◆ **DATA TO USE**:
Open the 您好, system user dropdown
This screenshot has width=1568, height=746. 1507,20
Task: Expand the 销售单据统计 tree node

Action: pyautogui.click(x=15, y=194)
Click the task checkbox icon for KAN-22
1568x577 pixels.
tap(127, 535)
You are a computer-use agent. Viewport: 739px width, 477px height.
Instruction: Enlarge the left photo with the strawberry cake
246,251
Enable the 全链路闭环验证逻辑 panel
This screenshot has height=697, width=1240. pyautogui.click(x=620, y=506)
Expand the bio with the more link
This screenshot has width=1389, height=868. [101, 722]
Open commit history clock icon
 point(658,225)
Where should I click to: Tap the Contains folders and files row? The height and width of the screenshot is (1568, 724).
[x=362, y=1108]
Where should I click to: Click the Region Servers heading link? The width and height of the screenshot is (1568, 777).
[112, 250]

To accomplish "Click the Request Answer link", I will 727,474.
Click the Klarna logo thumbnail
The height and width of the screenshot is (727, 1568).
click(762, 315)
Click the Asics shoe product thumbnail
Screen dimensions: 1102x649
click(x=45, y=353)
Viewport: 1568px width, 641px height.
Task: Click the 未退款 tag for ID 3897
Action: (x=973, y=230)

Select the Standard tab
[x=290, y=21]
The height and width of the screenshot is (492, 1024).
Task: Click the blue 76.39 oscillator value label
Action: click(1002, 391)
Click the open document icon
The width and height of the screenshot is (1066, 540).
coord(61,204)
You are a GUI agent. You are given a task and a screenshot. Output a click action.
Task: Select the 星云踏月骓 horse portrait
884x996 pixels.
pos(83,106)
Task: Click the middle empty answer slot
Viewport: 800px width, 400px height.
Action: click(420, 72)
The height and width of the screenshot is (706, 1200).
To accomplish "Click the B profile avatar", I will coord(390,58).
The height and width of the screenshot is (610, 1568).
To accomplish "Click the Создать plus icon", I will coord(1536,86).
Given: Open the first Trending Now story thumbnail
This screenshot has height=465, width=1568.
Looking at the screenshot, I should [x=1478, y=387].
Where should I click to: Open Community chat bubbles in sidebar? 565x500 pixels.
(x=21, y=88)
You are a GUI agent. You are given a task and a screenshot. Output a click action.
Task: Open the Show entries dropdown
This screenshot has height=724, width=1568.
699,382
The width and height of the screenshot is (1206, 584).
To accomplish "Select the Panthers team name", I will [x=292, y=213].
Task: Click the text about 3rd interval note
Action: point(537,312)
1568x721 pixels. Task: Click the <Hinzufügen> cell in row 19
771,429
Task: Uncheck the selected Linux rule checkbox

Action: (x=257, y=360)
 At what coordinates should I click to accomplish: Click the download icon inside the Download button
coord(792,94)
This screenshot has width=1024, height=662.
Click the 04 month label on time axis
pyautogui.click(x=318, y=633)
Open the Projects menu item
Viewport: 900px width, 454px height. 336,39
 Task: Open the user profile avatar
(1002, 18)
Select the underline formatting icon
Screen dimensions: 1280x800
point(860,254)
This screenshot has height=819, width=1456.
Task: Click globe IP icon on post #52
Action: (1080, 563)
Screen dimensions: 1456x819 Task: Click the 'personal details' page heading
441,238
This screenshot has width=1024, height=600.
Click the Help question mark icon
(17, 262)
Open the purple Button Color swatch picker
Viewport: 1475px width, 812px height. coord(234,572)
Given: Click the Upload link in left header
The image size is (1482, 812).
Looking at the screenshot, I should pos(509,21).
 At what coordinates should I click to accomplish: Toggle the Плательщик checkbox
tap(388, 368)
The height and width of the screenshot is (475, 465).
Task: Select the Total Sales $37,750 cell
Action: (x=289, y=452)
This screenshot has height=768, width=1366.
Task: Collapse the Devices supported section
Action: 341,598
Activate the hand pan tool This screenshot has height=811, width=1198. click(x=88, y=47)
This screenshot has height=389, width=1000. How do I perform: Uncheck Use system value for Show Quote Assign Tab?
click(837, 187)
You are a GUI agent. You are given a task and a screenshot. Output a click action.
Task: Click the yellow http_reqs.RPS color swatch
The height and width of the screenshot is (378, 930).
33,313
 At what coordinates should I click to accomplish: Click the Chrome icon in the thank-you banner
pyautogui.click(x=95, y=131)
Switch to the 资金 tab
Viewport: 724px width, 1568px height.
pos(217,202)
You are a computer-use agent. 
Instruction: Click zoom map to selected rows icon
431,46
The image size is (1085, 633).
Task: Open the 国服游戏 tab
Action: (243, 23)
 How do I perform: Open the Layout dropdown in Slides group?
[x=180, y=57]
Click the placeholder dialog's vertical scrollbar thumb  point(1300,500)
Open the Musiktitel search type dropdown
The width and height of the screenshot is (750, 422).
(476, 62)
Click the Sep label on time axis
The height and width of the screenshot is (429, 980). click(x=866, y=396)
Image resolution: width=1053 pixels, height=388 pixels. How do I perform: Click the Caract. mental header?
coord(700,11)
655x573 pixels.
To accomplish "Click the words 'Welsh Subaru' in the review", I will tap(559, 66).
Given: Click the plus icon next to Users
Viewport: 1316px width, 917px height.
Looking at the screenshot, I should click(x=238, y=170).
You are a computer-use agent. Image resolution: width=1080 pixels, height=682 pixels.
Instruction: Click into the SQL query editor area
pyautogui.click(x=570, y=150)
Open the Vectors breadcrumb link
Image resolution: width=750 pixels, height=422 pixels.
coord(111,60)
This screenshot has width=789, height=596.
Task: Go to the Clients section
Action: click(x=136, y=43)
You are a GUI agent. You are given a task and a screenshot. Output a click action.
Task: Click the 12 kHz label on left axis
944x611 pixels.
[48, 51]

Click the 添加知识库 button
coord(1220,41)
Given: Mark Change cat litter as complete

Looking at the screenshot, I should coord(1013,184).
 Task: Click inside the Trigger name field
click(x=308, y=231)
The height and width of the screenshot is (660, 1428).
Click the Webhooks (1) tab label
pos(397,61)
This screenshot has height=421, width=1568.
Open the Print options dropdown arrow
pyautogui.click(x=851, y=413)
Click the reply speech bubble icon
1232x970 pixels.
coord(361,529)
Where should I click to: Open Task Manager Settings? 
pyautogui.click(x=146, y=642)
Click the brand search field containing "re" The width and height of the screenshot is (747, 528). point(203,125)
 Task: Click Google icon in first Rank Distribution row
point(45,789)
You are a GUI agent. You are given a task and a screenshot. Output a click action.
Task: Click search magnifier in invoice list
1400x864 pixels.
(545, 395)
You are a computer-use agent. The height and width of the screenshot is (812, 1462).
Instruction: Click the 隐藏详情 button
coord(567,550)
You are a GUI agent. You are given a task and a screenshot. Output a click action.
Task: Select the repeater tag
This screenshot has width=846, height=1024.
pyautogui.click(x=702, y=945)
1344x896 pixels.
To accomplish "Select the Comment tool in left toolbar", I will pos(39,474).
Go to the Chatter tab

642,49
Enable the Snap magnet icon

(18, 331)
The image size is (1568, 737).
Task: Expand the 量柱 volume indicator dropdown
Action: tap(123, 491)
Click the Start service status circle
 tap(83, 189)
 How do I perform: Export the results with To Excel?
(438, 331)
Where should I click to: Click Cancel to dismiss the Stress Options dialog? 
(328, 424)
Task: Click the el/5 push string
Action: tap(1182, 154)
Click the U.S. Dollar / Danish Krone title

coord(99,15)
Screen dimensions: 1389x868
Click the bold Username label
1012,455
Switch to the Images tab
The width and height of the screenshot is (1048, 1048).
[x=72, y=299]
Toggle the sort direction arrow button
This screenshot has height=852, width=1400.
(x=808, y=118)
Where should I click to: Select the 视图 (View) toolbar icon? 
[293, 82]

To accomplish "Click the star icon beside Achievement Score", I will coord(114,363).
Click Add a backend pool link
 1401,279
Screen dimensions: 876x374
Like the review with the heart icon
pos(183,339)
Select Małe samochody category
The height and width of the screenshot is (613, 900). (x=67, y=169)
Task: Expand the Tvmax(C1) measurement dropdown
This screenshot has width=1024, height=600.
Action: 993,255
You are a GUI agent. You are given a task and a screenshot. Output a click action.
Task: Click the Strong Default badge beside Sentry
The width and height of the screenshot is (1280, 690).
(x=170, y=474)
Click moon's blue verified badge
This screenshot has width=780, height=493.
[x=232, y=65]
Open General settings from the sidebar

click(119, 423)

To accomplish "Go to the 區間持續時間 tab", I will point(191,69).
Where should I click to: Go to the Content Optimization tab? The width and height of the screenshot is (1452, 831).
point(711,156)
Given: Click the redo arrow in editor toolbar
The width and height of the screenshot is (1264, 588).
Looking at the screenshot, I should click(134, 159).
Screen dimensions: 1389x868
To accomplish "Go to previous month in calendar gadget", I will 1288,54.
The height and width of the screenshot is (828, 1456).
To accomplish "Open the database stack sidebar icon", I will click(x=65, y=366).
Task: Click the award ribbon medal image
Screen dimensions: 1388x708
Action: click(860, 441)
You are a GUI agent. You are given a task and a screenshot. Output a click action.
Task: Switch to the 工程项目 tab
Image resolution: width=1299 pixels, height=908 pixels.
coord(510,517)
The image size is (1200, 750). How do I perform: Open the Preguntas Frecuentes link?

◆ **PROBLEM REQUIREMENTS**: Pick out every line in the entries above that contains the word "toolbar" and copy each of those lines.

◆ **CORRECT RESULT**:
To accomplish "Select the Comment tool in left toolbar", I will pos(39,474).
Where should I click to: Select the 视图 (View) toolbar icon? 
Given: Click the redo arrow in editor toolbar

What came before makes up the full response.